Chi-square Test For Variance or standard Deviation
Suppose an analyst is interested in testing whether the variance from a single population is statistically equal to some hypothesized value. Let σ^2 represent the variance and let σ0^2 represent the hypothesized value. The null and alternative hypotheses would be expressed as: H0 : σ^2 = σ0^2 , versus H1: σ^2 ≠ σ0^2 Also note that directional hypotheses could be made instead: H0: σ^2 ≤ (σ0)^2, versus H1: σ^2 > (σ0)^2, or H0: σ^2 ≥ (σ0)^2, versus H1: σ^2 < (σ0)^2 The test statistic to be used is a chi-square (χ^2) statistic with n-1 degrees of freedom. In contrast to the t-test, the chi-square test is sensitive to violations of its assumptions. If the sample is not actually random or if it does not come from a normally distributed population, inferences based on a chi-square test are likely to be faulty.

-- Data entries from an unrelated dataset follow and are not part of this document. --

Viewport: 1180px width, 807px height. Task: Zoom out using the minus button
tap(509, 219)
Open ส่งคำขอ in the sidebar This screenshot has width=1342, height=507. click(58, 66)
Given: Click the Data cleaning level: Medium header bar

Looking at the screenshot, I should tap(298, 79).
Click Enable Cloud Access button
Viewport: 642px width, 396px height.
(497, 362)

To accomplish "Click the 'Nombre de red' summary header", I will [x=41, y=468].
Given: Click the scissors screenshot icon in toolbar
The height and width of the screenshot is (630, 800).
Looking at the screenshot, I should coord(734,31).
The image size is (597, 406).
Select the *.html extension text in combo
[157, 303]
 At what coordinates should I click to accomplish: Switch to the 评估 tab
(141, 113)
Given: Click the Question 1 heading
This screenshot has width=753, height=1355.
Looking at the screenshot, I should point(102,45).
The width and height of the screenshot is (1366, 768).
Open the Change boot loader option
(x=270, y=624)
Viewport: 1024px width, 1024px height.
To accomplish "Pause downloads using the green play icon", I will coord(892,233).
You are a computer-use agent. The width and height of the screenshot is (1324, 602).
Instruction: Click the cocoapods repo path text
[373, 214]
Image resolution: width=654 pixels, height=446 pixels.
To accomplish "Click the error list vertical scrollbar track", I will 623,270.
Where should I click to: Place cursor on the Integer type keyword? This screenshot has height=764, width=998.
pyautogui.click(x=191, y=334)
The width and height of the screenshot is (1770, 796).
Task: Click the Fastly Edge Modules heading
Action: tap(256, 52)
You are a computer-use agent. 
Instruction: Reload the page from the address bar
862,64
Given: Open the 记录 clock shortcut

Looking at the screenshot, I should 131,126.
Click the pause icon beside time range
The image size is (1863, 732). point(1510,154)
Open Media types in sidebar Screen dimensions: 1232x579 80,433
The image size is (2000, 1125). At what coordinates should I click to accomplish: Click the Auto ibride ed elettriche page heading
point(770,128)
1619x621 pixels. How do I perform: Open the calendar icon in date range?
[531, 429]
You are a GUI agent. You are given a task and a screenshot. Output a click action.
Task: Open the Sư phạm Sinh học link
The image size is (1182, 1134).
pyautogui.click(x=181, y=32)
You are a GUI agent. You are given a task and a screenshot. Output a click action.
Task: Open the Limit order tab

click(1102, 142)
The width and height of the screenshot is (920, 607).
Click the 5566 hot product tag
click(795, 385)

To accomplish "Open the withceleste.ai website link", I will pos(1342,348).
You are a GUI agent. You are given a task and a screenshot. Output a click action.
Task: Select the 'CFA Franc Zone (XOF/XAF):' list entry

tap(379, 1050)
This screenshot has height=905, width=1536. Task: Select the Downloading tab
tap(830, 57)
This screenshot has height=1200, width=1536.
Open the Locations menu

The difference between when a test for independence is used and when a paired comparisons test is used
Test for Independence: A test of the differences in means is used when there are two independent samples. Essentially, you have two separate groups, and you wish to compare their population means. Paired comparisons test: A test of the mean of the difference (as conducted in subject j) is used when the samples are dependent, either because you have a before-and-after situation or because there is an inherent relation between the pairs. In the first case, you keep the groups completely separate and combine their sample sizes for the purpose of calculating degrees of freedom. In the second case, you reduce the two samples to a single sample of differences and treat the entire process from then on as if you were dealing with a single sample. Another telltale sign is to look at sample sizes. If the sample sizes are different, the test has to be for independent samples, as paired comparisons tests require equal-sized samples. If the sample sizes are the same, either test could be used. What the two procedures have in common is that they both require normally distributed populations and they both make use of t-tests.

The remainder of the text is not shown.